PASSAGE:
=====

Saturday, April 2, 2011
The Clomid Chronicles: Part One
Clomid is the first line of defense for ovulatory dysfunction, which to date is my infertility diagnosis. Huh? That means that I ovulate irregularly, and often late in my cycle. This is problematic because I may not be releasing strong enough eggs, and my uterine lining is older at the time when implantation would be occurring, thereby making it difficult for an embryo to implant.
So, after all the tests were done the first line of treatment was to give me Clomid. This is a medication that makes a woman ovulate in a timely manner. And, it makes for a strong, healthy ovulation. The first question my family asked me was if I was going to be like Nadia the octo-mom. The answer is no. I do have a 10% chance of having twins, but that’s it, and that’s enough.
Clomid is taken for five days at the beginning of your cycle when follicles begin to develop, and it basically increases FSH (follicular stimulating hormone) to make eggs grow faster. I take it on cycle days 4-8. In mid January I took my first round of Clomid, at its lowest dose 50mg. On cycle day 15 I got that wonderful happy face (see ovulation predictor kit post). Then a week later I got my progesterone drawn to make sure that I did in fact ovulate, and I did. But, I didn’t get pregnant.

=====

LISTED ENTRIES:

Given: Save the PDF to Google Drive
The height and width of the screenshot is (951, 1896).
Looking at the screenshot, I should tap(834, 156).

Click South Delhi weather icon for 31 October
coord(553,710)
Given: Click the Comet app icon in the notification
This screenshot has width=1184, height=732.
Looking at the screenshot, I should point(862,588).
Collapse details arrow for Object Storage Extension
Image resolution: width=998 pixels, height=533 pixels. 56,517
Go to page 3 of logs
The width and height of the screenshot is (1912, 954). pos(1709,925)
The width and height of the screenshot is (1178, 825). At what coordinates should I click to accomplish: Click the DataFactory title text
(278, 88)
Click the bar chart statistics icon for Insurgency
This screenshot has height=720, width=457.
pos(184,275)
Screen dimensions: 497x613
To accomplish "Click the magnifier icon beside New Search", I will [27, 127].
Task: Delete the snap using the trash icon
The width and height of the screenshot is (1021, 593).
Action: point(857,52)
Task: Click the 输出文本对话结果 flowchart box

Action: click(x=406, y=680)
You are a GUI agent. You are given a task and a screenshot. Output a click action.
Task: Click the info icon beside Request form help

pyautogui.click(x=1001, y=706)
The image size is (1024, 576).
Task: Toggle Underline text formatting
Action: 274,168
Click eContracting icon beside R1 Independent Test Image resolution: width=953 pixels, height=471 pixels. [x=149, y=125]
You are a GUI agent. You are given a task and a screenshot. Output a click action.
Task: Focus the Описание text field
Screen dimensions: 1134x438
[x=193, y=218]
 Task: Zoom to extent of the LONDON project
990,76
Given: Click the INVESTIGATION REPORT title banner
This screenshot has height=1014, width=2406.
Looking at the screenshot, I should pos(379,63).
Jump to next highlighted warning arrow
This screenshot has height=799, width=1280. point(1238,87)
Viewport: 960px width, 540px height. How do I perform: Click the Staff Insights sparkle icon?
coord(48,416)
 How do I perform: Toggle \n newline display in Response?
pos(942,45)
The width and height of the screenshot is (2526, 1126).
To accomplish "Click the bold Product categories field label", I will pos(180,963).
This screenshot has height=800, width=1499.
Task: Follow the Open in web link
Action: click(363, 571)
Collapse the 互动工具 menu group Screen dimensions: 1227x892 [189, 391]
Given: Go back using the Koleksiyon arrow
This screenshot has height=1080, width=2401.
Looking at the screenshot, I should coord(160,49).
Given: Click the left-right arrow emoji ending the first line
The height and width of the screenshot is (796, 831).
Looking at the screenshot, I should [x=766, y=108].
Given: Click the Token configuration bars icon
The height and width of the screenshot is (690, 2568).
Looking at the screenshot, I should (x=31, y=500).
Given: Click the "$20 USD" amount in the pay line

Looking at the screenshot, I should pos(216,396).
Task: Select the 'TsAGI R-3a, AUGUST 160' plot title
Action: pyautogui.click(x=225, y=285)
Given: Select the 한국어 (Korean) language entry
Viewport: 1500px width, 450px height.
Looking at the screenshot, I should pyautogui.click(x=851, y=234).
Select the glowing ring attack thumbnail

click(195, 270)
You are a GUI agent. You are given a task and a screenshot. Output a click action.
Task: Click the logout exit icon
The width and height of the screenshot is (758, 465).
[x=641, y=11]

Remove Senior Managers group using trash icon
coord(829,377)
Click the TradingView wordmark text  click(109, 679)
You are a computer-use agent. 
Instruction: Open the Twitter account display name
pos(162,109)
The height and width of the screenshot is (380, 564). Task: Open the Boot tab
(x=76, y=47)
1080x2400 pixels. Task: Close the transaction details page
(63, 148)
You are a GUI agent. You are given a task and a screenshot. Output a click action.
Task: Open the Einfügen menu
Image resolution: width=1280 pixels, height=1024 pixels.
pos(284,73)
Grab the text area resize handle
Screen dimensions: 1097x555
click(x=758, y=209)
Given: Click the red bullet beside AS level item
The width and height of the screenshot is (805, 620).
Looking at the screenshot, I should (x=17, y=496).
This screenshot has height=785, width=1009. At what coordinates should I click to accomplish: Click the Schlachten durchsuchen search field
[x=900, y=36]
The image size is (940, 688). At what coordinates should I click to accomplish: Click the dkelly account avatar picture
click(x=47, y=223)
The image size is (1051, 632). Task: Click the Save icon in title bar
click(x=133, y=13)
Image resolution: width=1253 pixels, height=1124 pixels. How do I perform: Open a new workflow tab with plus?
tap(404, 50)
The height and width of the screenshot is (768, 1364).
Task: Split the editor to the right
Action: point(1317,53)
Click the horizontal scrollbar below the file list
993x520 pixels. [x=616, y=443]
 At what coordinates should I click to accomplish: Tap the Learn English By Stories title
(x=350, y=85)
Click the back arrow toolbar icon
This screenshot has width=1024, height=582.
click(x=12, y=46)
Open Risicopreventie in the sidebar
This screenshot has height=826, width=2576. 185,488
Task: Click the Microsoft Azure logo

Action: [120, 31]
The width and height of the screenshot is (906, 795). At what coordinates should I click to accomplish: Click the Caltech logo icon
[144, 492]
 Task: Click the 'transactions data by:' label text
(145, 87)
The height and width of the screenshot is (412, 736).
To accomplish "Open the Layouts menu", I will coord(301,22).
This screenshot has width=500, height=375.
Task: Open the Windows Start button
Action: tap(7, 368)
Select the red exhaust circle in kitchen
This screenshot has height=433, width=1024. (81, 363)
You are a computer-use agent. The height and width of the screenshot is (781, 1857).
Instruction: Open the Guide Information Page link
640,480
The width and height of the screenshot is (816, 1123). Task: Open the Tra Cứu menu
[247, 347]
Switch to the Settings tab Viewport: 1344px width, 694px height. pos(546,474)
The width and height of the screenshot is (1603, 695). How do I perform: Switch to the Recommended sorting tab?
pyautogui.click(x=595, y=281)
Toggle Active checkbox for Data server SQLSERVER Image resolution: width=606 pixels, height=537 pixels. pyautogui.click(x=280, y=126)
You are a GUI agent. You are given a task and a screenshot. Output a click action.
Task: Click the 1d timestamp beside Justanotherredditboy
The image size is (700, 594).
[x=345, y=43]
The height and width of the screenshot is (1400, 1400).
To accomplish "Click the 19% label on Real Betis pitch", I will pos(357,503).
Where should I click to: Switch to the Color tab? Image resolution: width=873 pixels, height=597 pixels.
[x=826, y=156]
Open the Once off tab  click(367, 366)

=====

WORK INSTRUCTION A:
From the Clomid blog post, list in order each event of the writer's first round of Clomid.
WORK INSTRUCTION B:
Write the next part of the Clomid blog post, picking up right after its final sentence.

EXERCISE RESPONSE A:
1. In mid January, the writer took the first round of Clomid at its lowest dose, 50mg, on cycle days 4-8.
2. On cycle day 15, the writer got the happy face.
3. A week later, the writer had progesterone drawn, which confirmed that ovulation had occurred.
4. The writer did not get pregnant.

EXERCISE RESPONSE B:
Clomid blocks estrogen, which is just super because that means it causes many of the same side effects as menopause. This includes mood swings and hot flashes. Let me just say HOLY MOTHER OF GOD does it cause hot flashes. I felt like I was going to burst into flames sometimes. Once at work I literally ran to the sink and put a cold, wet paper towel on the back of my neck. While doing this I actually looked down to make sure that my feet were not on fire. I never knew the magnitude of hot flashes until I met clomid. So, I would like to formerly apologize to my mother and grandmother for anytime I made fun of their hot flashes.
Mood swings, ha. My poor husband. I even felt it at work, when a patient would get on my last nerve and I was literally grinding my teeth to not say something out of line. It was and still is a challenge to kep my hormonal rages to myself!
Again, the first round was unsuccessful, I was on to round 2.